SDF starts withdrawal from Syria-Turkey border area following deal
The US-backed Syrian Democratic Forces (SDF) militia has begun withdrawing from Syria's border with Turkey, following the announcement of a deal for a buffer zone there.
A spokesperson for the group, which comprises Kurds and Arabs but is largley dominated by the pro-Kurdish People's Protection Units (YPG), said it had started the pull back from the northern Syria border, which is set to become a "safe zone" after an agreement between the US and Turkey earlier this month.
Turkey regards the YPG as a "terrorist" organisation linked to the Kurdistan Workers' Party (PKK), which has been fighting with the Turkish state since 1984.
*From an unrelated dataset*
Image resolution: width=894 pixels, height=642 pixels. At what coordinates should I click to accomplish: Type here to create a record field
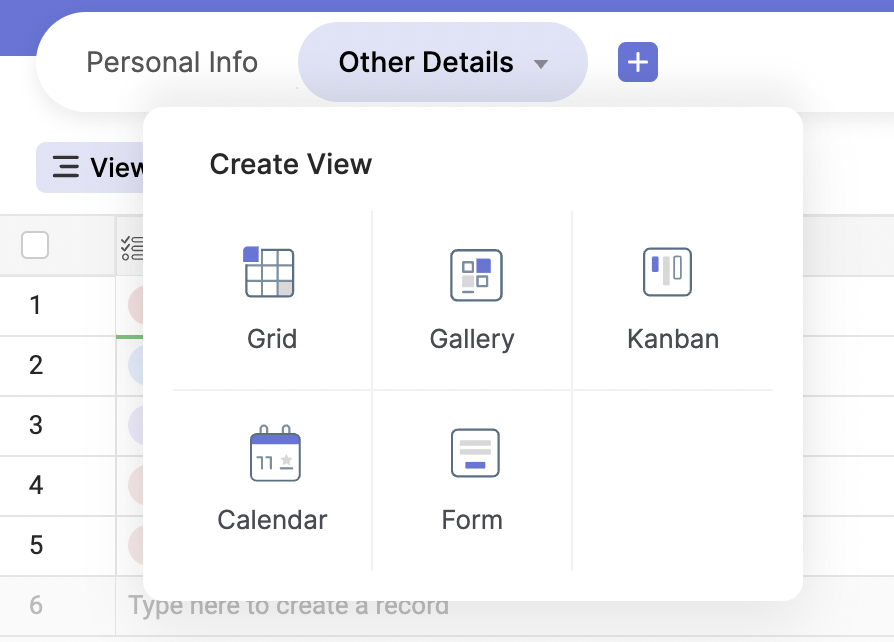click(x=288, y=605)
“As part of the triple agreement with Turkey and the US on border security, we started to take practical steps to implement the first phase," said Zedan al-Asi, a spokesperson for the political administration established by the YPG in areas it controls, according to the pro-YPG Firat News Agency.
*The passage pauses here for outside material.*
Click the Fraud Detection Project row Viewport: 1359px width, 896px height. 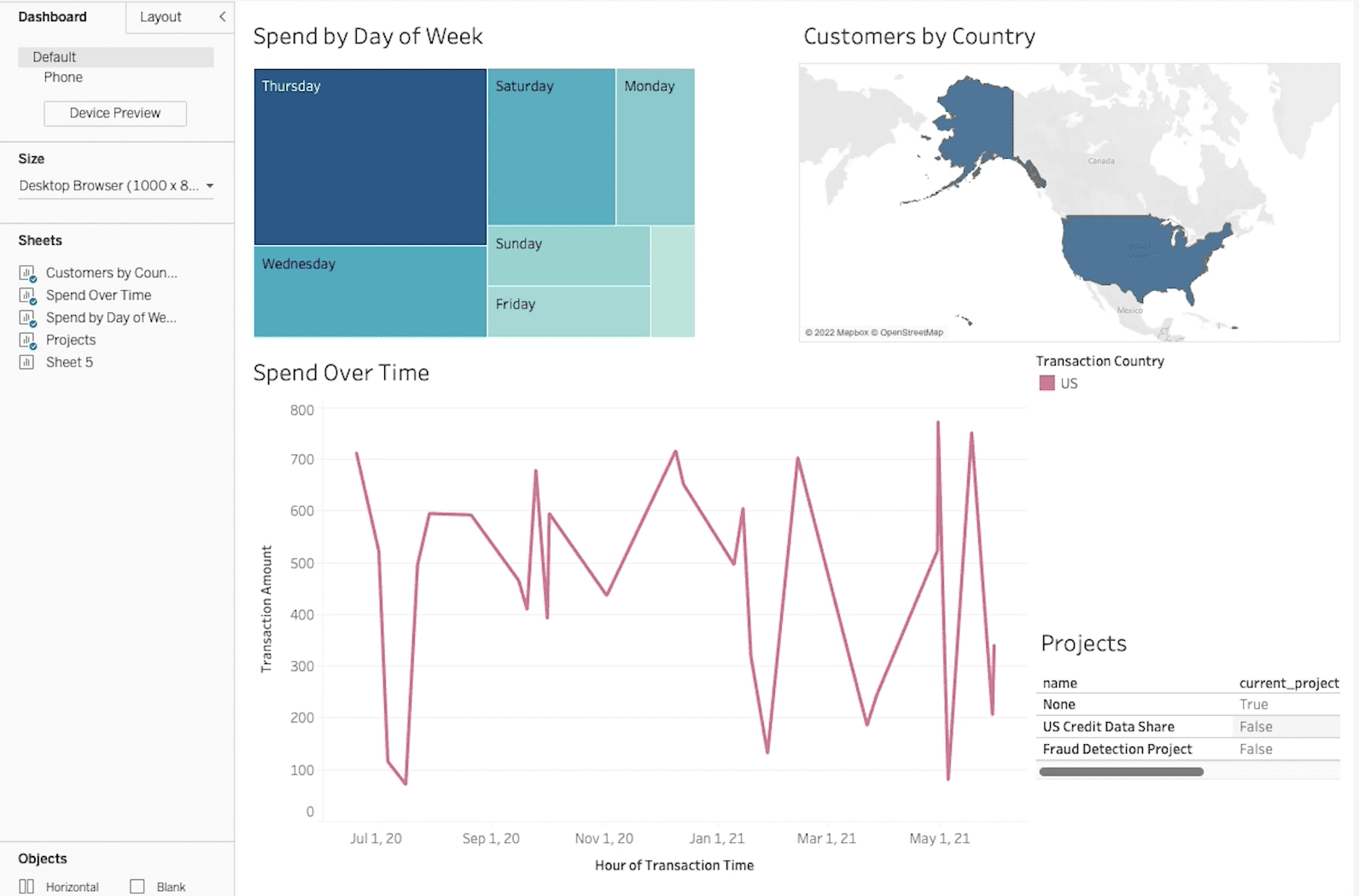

"The border barrages have been removed in Serekaniye, YPG units and heavy weapons have been pulled back to their new positions and checkpoints along the border were turned over to local forces.”
He added that similar steps had been taken in the town of Tal Abyad on Monday.
Turkey's President Recep Tayyip Erdogan said Turkish troops would soon enter northeast Syria.
"Our armed drones, drones and helicopters are in the region," he told supporters in eastern Turkey. "We expect our ground troops to enter the region very soon."
On Saturday, Turkish Defence Minister Hulusi Akar said a US-Turkey operations centre aimed at creating the buffer area was at "full capacity".
He said the first joint helicopter flight took place on Saturday afternoon.
SDF chief Mazlum Abdi on Saturday said his forces would support the implementation of the US-Turkey deal.
Turkey has repeatedly threatened to attack SDF-held areas in northeast Syria.
The "safe zone" was initially suggested by Washington to dissuade Ankara from carrying out another cross-border attack, after previous offensives in 2016 and 2018.
The YPG has been a key partner to Washington in the fight against the Islamic State (IS) group in Syria.
But as the fight against IS winds down in the region, the prospect of a US military withdrawal has stoked Kurdish fears of another Turkish attack.